Privacy Policy
DollarBox is operated by UnicornOps Limited, Ireland.
What we collect
- Account data: email address, hashed password, first name, last name.
- Billing data: handled entirely by Stripe. We store your Stripe customer ID; we do not store card numbers.
- Session data: a server-side session cookie is set when you log in. It is strictly necessary. No analytics cookies.
- Access logs: IP addresses and user agents for security monitoring (retained for 30 days).
- Container metadata: names, images, status, IPv6 addresses of containers you deploy.
- Organization metadata: organization names, slugs, billing emails, and membership roles.
What we don't collect
No analytics. No tracking pixels. No fingerprinting. No marketing data. No third-party advertising.
Where your data lives
Our servers are hosted in the EU (Hetzner, Germany). Stripe processes payment data under their own privacy policy. Kubernetes resources are provisioned in the same EU data center.
Your rights (GDPR)
Right of Access (Article 15)
You have the right to request a copy of all personal data we hold about you. You can request this directly through your account settings at any time. We will compile your data and provide a secure download link via email within 30 days. Data is provided in JSON format and includes your account information, organizations, containers, volumes, and access logs.

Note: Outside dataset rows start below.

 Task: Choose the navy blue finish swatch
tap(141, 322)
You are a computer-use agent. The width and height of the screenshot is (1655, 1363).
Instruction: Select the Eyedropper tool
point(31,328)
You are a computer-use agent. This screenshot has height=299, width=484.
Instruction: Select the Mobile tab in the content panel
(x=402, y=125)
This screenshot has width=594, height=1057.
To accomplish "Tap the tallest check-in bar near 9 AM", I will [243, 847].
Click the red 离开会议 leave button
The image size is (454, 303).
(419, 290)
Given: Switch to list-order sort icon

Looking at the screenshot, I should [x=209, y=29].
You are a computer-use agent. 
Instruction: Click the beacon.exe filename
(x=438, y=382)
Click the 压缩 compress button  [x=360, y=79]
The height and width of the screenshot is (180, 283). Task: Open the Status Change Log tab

Right to Rectification (Article 16)
You have the right to correct inaccurate personal data. Please email hello@dollarbox.dev with your correction request.
Right to Erasure (Article 17)
You have the right to request deletion of your personal data. You can initiate this through your account settings. Upon confirmation:
- Your email address is immediately anonymized (replaced with a non-identifiable placeholder)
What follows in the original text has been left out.